## Begin

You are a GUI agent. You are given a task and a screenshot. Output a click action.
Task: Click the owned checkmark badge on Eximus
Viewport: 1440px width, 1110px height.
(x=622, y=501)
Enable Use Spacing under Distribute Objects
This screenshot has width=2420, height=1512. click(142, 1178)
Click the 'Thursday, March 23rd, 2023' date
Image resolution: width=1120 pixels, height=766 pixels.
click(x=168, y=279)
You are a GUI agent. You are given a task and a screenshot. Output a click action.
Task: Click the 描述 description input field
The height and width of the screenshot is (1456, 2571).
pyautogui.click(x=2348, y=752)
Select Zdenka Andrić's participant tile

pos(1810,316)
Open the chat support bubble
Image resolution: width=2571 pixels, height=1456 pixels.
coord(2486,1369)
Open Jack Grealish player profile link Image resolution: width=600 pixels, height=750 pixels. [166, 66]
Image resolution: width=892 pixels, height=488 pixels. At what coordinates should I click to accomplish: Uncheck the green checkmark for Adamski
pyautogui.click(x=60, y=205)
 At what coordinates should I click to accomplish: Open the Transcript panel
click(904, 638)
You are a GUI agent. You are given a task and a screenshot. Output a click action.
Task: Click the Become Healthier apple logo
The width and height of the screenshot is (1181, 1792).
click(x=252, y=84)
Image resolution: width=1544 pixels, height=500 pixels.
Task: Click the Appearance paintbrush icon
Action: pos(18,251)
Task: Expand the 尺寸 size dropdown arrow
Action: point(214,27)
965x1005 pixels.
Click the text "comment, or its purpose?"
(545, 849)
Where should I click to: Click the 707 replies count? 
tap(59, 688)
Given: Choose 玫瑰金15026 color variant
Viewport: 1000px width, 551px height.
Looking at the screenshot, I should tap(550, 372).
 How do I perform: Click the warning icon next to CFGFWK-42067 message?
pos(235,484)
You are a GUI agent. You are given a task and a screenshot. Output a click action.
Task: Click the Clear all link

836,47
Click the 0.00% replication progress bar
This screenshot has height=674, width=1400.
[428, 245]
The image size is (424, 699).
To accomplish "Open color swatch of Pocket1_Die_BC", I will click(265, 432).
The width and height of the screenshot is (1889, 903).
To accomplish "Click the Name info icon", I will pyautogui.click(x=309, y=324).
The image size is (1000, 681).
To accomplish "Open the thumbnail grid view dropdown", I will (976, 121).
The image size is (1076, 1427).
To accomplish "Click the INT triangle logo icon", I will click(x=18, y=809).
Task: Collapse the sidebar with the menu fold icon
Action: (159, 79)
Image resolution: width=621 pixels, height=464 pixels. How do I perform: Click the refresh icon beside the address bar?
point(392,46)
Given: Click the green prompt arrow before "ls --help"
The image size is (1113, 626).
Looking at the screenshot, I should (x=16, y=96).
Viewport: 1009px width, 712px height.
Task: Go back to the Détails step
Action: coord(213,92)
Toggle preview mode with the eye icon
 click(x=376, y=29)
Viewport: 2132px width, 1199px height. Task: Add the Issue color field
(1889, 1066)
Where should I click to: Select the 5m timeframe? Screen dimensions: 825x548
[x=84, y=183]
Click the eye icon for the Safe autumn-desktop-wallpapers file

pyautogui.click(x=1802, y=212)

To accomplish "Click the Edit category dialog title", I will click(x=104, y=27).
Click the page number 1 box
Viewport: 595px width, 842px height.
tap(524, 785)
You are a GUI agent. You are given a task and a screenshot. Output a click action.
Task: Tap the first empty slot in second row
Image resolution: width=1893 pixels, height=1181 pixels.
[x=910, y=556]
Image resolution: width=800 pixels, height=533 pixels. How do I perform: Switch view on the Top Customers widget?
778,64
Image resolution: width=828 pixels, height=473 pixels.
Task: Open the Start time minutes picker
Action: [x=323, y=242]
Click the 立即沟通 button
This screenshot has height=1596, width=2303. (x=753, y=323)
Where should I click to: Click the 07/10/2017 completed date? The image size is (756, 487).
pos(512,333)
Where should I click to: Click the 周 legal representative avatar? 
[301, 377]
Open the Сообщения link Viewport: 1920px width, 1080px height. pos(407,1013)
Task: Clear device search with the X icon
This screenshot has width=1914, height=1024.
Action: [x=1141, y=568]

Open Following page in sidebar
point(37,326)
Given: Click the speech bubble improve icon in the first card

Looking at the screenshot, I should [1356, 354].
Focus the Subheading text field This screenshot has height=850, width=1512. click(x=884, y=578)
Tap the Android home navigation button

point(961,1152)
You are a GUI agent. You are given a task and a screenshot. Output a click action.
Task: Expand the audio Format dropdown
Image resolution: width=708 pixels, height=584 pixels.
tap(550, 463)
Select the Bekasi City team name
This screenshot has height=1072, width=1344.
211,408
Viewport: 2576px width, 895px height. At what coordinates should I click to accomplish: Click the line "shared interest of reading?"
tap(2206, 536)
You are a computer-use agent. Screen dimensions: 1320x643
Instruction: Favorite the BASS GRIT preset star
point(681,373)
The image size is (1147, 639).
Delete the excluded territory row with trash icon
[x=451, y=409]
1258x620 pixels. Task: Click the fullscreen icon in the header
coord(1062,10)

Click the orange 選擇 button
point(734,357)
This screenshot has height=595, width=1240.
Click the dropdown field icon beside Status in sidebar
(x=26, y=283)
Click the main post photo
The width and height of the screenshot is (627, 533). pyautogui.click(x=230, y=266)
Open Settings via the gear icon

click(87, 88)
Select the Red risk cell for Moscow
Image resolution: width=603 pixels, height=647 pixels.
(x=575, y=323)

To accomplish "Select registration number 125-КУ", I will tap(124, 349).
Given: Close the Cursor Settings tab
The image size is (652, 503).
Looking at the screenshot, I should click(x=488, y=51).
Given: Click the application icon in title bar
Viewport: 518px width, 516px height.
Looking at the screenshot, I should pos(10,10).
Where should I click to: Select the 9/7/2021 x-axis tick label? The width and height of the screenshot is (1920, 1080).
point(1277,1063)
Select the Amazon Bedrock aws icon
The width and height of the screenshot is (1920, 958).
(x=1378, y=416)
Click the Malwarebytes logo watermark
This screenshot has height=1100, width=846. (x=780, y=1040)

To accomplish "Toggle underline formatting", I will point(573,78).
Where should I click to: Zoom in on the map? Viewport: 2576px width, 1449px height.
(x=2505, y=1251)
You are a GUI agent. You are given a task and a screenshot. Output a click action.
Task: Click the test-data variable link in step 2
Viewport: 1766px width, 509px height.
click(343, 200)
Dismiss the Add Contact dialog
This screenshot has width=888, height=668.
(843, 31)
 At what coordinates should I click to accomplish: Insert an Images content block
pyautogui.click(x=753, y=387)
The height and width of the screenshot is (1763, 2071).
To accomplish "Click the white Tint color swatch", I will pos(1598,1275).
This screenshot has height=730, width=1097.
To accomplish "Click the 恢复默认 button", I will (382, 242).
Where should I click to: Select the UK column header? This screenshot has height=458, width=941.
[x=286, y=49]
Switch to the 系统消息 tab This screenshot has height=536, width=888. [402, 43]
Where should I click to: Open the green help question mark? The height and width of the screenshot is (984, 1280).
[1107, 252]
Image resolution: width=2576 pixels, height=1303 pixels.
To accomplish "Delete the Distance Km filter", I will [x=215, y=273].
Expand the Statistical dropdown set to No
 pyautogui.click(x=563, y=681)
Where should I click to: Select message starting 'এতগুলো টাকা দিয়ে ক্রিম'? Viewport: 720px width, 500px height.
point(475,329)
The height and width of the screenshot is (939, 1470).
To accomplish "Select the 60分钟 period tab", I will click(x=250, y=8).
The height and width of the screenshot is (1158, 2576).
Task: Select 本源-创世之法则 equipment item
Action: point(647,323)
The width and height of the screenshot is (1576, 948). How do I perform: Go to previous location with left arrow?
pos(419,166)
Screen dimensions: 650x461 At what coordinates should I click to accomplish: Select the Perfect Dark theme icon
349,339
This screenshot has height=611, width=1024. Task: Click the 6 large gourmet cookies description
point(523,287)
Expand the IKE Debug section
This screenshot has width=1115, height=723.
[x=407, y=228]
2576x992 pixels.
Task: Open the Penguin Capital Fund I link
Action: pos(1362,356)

## End

(Given problem) Reproduce verbatim the lines of the records above, from the line containing "Image resolution: width=800" through the line containing "point(961,1152)", with both of those lines included.

(Answer to this problem)
Image resolution: width=800 pixels, height=533 pixels. How do I perform: Switch view on the Top Customers widget?
778,64
Image resolution: width=828 pixels, height=473 pixels.
Task: Open the Start time minutes picker
Action: [x=323, y=242]
Click the 立即沟通 button
This screenshot has height=1596, width=2303. (x=753, y=323)
Where should I click to: Click the 07/10/2017 completed date? The image size is (756, 487).
pos(512,333)
Where should I click to: Click the 周 legal representative avatar? 
[301, 377]
Open the Сообщения link Viewport: 1920px width, 1080px height. pos(407,1013)
Task: Clear device search with the X icon
This screenshot has width=1914, height=1024.
Action: [x=1141, y=568]

Open Following page in sidebar
point(37,326)
Given: Click the speech bubble improve icon in the first card

Looking at the screenshot, I should [1356, 354].
Focus the Subheading text field This screenshot has height=850, width=1512. click(x=884, y=578)
Tap the Android home navigation button

point(961,1152)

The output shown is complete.